Start of Extracted data

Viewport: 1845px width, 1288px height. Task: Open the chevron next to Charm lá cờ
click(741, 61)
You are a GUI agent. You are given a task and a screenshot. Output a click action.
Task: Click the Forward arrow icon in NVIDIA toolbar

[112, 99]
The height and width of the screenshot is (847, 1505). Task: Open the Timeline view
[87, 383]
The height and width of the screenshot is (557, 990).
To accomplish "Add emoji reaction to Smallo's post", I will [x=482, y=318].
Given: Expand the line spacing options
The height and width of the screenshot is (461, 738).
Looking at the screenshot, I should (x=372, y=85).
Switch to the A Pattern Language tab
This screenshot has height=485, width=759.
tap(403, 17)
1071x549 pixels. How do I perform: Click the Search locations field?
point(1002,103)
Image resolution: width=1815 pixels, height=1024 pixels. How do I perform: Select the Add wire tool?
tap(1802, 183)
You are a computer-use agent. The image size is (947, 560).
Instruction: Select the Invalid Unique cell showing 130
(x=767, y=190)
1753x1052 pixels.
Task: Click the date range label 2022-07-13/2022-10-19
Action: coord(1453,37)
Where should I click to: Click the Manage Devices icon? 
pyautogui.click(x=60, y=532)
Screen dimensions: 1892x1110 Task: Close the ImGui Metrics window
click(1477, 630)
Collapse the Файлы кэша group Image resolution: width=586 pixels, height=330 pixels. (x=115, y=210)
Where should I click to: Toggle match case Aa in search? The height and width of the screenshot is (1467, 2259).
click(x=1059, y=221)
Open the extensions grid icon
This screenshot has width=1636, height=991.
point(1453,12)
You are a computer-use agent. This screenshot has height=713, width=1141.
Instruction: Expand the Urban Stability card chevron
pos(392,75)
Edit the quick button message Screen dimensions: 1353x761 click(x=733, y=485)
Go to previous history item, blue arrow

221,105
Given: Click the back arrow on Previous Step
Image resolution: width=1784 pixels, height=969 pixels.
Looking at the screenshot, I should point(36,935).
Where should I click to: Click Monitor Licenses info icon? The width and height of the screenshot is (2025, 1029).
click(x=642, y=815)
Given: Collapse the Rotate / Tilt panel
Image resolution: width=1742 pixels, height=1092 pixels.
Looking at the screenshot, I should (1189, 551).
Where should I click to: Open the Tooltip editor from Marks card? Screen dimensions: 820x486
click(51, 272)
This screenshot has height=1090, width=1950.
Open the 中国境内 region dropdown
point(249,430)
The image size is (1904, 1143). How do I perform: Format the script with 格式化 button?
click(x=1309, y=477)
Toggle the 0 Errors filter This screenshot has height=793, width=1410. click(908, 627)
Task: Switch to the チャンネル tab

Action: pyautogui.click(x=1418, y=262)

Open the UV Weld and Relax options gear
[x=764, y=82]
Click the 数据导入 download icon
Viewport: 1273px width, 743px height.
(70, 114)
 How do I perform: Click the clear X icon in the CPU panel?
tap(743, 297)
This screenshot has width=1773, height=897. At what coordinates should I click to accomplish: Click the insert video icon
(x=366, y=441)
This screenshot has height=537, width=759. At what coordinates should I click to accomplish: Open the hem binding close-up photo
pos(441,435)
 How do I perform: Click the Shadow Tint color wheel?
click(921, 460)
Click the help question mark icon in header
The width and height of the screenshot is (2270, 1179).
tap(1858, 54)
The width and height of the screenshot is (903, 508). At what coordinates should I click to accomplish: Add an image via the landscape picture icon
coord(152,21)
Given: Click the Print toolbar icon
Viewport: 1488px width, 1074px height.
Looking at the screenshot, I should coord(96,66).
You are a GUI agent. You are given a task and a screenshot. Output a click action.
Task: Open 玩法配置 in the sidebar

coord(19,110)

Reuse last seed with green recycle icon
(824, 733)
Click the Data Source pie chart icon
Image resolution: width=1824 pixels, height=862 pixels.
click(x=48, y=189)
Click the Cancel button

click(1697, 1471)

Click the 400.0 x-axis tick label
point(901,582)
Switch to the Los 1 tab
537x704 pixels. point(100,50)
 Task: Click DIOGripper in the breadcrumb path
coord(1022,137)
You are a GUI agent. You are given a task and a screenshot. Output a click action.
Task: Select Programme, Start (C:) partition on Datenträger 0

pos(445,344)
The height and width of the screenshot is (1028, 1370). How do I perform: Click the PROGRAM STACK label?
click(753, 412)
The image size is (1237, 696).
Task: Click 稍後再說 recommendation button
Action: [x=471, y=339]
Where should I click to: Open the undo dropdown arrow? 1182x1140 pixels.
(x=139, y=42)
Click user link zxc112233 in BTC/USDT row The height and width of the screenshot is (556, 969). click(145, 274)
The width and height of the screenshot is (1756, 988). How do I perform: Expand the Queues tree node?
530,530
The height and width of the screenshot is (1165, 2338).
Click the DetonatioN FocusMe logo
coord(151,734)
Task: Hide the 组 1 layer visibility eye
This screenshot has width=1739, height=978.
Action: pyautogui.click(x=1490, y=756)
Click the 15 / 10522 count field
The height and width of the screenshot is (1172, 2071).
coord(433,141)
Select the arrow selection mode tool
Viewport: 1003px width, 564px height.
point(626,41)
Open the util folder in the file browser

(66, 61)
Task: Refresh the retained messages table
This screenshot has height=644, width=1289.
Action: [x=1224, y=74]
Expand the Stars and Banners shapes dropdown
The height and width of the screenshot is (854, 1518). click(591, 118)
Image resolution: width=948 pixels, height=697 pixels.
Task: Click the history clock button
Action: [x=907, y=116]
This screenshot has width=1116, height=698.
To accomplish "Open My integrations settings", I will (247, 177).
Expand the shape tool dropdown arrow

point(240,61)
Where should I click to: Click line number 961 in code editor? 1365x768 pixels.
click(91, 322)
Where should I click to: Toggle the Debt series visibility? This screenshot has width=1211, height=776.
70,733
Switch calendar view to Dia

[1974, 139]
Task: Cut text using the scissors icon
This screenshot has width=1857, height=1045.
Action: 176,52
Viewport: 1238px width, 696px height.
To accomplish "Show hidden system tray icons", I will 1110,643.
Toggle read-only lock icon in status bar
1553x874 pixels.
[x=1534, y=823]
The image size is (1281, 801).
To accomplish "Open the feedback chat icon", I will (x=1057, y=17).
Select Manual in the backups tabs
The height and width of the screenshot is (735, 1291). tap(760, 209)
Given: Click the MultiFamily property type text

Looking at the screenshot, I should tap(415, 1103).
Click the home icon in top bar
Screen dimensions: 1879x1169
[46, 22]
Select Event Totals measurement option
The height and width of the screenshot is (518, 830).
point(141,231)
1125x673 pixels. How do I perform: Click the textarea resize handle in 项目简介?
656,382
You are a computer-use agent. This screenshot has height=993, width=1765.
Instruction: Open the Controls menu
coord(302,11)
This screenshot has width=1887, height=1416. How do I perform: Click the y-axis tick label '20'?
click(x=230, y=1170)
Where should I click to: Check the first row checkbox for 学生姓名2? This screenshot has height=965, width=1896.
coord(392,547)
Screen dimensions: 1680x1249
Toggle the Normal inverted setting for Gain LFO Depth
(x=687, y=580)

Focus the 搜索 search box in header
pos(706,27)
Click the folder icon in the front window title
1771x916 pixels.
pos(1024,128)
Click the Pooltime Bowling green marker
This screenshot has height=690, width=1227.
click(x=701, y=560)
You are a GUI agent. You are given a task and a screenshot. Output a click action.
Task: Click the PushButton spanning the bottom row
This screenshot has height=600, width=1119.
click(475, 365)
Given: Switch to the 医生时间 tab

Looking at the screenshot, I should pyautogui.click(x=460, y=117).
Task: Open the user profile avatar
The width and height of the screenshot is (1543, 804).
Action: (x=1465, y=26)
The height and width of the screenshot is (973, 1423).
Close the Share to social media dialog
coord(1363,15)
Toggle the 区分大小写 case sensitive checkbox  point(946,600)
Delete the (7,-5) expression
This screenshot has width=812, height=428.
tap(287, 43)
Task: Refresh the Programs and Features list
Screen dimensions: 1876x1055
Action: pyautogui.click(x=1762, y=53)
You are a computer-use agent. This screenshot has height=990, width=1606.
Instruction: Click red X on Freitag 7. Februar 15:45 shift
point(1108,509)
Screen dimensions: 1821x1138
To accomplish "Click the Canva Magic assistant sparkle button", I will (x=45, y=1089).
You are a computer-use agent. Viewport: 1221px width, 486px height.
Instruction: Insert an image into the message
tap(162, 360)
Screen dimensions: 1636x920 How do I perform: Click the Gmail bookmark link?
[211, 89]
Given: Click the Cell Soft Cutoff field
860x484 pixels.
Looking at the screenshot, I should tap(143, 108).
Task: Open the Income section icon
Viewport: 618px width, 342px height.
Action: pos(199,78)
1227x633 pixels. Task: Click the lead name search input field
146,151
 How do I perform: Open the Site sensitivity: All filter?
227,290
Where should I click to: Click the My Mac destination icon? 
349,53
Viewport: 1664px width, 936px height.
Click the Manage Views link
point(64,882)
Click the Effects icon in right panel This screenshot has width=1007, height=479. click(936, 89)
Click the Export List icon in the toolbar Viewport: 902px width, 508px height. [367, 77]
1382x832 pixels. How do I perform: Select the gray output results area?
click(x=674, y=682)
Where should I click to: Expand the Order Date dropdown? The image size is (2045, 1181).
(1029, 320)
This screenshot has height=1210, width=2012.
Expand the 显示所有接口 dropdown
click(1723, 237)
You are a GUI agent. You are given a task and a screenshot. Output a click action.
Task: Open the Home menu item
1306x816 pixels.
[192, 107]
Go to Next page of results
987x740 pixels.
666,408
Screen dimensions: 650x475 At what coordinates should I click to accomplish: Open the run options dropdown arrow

End of Extracted data

• Required action:
Among the entries, how many lines include the word "Refresh"? Answer with a single number and nothing further.

• Expected answer:
2